DR. HAROLD SHIPMAN

by Bill Monson

 

Does the name "Dr. Harold Shipman" mean anything to you?

No, he wasn't a scientist. He didn't discover a disease or a cure for one. What he did was kill. Dr. Harold Shipman murdered over 200 people-- 215 for sure, but maybe more. He was Britain's most prolific serial killer.

A general practitioner, he injected his victims, mostly older women living alone, with the heroin substitute diamorphine. Because he was a doctor, he signed the death certificates, thus avoiding autopsies which would have revealed his crimes. He was tripped up when he forged a will for one of his victims that was challenged by her relatives.

Four years ago, he was tried and convicted of killing 15 women. He denied the charges even though an inquiry in 2002 concluded he had committed 215 murders and possibly 240 across 23 years as a doctor.

Such a slaughter shocked Britain. No real motive was ever determined. Shipman's medical training foiled any attempts by psychiatrists to penetrate his mind. Shipman's wife Primrose insisted he was innocent and incapable of such deeds.

On January 13 of this year, the day before his 58th birthday, Shipman killed his last victim - Himself.

He tied his bed sheets to the window bars of his Wakefield Prison cell and hanged himself. Guards found him on an hourly check at 6:10 a.m. and took him down. They tried to resuscitate him, but he was pronounced dead by a doctor at 8:20. His suicide caused a media flurry in Britain. Some of his victims' relatives were angry because he died without ever showing remorse or revealing his motives. They felt he had escaped his punishment of 50 years to life.

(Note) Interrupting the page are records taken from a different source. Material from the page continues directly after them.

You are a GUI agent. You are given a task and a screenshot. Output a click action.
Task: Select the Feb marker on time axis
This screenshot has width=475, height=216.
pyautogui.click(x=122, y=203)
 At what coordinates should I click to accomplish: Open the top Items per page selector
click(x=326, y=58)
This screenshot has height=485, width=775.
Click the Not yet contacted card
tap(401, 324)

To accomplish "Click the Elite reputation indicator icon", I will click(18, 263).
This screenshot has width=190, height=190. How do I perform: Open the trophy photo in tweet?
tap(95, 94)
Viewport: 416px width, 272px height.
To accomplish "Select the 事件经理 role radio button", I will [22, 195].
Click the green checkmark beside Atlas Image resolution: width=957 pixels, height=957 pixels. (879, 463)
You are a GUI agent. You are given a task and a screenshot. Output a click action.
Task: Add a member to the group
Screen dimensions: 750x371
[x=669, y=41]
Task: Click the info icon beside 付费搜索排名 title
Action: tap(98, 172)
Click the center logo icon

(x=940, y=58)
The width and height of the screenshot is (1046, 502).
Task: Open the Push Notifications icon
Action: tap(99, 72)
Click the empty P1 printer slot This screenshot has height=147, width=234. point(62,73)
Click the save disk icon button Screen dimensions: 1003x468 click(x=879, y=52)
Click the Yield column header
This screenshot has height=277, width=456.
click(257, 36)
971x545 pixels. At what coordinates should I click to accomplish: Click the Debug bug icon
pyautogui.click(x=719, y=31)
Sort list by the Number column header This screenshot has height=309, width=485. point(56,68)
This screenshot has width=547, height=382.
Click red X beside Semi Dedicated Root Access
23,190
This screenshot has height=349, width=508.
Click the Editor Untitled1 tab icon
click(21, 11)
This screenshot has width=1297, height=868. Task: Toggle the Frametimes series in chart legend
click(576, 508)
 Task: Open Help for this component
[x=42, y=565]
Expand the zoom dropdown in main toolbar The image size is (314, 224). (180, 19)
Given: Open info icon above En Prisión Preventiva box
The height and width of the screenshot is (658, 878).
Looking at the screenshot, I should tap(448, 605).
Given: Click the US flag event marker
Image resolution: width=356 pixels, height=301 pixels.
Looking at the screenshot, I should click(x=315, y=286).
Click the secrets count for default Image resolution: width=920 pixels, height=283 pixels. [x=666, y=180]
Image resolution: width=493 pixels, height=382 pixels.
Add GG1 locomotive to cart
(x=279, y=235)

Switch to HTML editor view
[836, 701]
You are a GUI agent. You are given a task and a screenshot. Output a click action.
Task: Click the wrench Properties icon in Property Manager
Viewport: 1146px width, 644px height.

Others questioned why he was not on a suicide watch. Wakefield staff responded that he was on hourly observation and had showed no sign of suicidal tendencies. With his cool, controlling character and his medical training, he was the equal or better of any mental health expert on staff. One columnist called Shipman's self-execution "the ultimate act of will," suggesting that Shipman chose it over the psychological annihilation that would come as his years in prison broke down his fantasies of innocence. Dying as he did when he did would create a fascination with him which would give him renewed prominence as authors and experts tried to find clues to the workings of his mind. And because he left no suicide note and never made a confession, he still retains an air of control. Only he knows why he did it.

That's a clue to our fascination with serial killers and mass murderers. The why of life and death. There was a pattern to Shipman's murders just as there was to Ted Bundy's here in the U.S.--but what we want is a rationale. We don't like random, unexplained death. We want a reason. Death without reason diminishes us.

So we cling to conspiracy theories in the death of John F. Kennedy and "God's will" in the death of others.

That's how people like Dr. Harold Shipman maintain such a powerful hold on our interest. They represent a chaos in life that none of us wants to accept.